The new treaty also allows convicted offenders who are accused of a crime by authorities across the Atlantic to be "temporarily surrendered" to stand trial in the other country before they finish serving their existing sentence, the statement said.
It allows authorities to prosecute suspects for crimes other than those for which they were extradited as long as the authorities in the other country consent.
It also eases the burden of proof on U.S. authorities. They no longer have to build a prima facie evidential case to support extradition requests. Now they need only provide information similar to what is needed to justify an arrest, the statement said.

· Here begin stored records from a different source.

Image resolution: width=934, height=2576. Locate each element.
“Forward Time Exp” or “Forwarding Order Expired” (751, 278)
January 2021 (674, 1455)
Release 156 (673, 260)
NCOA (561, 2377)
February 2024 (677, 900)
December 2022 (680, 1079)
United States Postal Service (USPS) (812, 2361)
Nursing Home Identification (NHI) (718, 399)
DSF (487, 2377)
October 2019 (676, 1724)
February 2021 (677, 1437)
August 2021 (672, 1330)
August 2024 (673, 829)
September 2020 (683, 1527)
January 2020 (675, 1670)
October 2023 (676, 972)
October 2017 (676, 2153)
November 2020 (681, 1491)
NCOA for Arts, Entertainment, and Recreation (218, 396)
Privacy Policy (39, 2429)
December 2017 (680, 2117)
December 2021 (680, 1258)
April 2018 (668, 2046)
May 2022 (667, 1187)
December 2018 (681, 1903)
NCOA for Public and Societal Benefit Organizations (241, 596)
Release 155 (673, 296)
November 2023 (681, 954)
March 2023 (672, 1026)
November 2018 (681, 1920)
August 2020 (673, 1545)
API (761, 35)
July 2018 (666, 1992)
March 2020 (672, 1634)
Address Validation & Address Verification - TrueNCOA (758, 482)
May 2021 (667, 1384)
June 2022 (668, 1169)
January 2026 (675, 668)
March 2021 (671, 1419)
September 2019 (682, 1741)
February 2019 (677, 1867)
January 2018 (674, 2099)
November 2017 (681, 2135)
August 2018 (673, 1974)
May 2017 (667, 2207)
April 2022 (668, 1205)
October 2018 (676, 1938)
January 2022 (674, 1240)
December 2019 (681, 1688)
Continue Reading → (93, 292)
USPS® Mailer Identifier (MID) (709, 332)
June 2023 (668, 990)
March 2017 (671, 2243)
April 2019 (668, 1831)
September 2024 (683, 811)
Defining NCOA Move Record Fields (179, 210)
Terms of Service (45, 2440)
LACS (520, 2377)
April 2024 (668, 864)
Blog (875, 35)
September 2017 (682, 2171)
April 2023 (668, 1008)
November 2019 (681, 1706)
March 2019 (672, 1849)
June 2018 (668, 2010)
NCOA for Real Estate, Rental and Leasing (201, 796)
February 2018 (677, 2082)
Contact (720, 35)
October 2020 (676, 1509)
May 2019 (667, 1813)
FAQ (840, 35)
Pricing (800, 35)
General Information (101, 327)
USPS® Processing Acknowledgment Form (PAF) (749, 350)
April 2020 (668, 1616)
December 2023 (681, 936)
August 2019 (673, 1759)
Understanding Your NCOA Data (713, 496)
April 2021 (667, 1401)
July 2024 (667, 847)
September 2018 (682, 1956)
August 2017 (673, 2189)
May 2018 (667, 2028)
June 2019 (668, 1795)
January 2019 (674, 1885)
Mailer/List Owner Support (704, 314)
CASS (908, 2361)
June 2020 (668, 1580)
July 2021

Safeguards have been added to the treaty to protect the human rights of individuals of any nationality who are extradited from Britain to the U.S., a Home Office spokeswoman said on condition of anonymity in line with government policy.
For example, Britain would refuse a request if the suspect could face the death penalty in the U.S. or if the suspect were going to be sent to Guantanamo Bay without the prospect of a trial, she said.
The temporary surrender powers are expected to be used next month when a British judge hears an extradition hearing for Muslim cleric Abu Hamza al-Masri.
Al-Masri, serving a seven-year British sentence for fomenting racial hatred and urging his followers to kill non-Muslims, is charged in the U.S. on an 11-count indictment with trying to set up a terrorist training camp in Oregon, conspiring to take hostages in Yemen and facilitating terrorist training in Afghanistan.
The new treaty replaces previous extradition arrangements between the U.S. and Britain from 1972 and 1985.